Exercise:
From the listing below, reproduce word for word the part that opens with the line containing "The image size is (800, 619)." and closes with the line containing "Given: Select the Phone Number field"; reproduce nothing else.

Data shown Start Marker

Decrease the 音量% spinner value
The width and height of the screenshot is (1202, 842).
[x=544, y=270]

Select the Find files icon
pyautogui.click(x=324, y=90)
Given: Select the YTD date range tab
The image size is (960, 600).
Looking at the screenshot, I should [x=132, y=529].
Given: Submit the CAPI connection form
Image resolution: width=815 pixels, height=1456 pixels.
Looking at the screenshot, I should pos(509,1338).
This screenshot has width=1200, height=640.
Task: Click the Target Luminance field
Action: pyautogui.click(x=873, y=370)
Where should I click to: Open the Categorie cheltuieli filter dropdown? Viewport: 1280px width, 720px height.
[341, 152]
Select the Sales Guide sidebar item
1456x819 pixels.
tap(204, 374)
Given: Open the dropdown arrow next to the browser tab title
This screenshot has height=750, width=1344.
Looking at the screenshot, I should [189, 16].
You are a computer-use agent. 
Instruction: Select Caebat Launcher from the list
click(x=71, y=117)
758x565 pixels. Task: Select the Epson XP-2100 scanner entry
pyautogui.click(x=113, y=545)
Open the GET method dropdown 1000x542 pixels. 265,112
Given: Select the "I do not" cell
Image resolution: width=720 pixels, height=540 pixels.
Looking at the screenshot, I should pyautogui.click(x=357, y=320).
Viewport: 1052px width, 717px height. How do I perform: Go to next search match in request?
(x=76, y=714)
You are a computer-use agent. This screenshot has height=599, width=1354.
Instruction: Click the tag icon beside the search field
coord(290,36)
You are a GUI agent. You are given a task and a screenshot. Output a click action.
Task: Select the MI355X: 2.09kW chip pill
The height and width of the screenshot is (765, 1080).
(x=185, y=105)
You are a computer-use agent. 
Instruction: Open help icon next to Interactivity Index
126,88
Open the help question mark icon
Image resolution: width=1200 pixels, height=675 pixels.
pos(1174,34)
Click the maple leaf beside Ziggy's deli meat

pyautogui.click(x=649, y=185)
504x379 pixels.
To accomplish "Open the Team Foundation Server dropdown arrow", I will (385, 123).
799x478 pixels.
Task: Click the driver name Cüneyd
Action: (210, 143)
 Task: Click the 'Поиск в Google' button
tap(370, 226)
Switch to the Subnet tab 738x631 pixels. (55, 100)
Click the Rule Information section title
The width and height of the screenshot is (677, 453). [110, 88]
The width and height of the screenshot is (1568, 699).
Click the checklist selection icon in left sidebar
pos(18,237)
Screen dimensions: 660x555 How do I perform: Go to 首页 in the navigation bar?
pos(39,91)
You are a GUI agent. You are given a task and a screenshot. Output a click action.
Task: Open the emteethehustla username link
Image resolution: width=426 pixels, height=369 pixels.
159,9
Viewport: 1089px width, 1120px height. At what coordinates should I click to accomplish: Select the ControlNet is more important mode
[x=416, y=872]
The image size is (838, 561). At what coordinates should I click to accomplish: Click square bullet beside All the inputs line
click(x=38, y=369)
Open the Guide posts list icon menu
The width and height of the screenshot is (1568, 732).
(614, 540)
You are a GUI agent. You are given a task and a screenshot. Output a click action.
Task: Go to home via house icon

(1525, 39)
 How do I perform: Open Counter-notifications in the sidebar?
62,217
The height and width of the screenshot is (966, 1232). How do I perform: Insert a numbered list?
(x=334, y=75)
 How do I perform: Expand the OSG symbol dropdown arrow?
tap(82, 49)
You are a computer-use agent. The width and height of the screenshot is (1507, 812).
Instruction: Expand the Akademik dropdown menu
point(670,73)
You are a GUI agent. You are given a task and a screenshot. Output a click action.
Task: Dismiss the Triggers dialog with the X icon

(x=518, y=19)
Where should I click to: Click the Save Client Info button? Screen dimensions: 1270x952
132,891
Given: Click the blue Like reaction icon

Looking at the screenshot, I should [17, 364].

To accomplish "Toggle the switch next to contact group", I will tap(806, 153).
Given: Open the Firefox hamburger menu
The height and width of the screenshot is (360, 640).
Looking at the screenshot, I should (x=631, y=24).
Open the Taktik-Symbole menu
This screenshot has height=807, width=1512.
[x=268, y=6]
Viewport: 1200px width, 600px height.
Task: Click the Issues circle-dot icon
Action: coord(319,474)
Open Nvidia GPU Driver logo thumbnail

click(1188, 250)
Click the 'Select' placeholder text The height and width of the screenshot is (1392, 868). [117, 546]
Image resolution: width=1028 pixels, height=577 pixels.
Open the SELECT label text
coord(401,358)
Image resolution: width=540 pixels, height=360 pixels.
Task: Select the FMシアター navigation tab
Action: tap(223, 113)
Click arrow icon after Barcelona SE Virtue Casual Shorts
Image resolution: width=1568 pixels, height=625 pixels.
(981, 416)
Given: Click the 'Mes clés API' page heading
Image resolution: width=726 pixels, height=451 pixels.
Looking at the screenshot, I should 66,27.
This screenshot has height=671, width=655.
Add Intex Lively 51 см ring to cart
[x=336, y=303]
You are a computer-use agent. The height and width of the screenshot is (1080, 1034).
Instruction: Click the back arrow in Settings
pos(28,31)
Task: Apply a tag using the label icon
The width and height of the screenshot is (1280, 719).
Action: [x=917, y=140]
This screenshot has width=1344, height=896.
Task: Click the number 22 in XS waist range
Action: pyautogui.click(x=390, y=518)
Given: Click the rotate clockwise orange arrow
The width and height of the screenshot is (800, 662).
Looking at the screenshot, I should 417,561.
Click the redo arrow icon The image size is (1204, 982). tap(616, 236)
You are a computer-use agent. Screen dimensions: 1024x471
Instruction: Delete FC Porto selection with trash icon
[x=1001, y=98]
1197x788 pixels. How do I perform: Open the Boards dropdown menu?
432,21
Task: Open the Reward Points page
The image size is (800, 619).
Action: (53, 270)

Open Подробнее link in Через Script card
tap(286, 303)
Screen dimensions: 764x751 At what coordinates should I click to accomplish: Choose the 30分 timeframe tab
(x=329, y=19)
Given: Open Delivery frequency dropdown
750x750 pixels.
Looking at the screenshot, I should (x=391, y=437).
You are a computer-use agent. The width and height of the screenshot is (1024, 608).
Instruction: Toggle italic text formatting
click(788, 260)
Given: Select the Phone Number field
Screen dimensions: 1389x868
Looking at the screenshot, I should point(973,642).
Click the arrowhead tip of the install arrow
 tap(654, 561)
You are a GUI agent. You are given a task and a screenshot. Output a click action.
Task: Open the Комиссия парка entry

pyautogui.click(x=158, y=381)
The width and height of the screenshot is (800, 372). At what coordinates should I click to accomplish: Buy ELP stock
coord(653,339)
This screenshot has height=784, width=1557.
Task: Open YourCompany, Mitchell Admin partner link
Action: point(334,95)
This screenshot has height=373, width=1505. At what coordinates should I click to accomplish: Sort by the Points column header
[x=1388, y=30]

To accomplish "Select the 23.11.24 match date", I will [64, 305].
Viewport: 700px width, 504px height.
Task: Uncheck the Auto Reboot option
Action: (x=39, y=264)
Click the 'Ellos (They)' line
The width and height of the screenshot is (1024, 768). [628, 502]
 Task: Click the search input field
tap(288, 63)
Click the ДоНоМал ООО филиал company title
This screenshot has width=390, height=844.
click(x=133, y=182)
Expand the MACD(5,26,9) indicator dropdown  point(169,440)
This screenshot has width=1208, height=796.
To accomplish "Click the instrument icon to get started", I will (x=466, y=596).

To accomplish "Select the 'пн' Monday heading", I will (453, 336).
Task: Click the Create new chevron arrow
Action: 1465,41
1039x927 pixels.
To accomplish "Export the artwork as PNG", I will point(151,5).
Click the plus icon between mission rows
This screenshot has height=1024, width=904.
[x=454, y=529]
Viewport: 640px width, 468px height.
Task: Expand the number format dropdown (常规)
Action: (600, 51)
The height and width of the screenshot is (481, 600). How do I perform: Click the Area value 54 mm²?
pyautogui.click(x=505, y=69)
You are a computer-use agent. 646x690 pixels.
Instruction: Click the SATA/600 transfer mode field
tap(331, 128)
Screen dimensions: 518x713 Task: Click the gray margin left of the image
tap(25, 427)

Data shown End Marker

Completed exercise:
The image size is (800, 619).
Action: (53, 270)

Open Подробнее link in Через Script card
tap(286, 303)
Screen dimensions: 764x751 At what coordinates should I click to accomplish: Choose the 30分 timeframe tab
(x=329, y=19)
Given: Open Delivery frequency dropdown
750x750 pixels.
Looking at the screenshot, I should (x=391, y=437).
You are a computer-use agent. The width and height of the screenshot is (1024, 608).
Instruction: Toggle italic text formatting
click(788, 260)
Given: Select the Phone Number field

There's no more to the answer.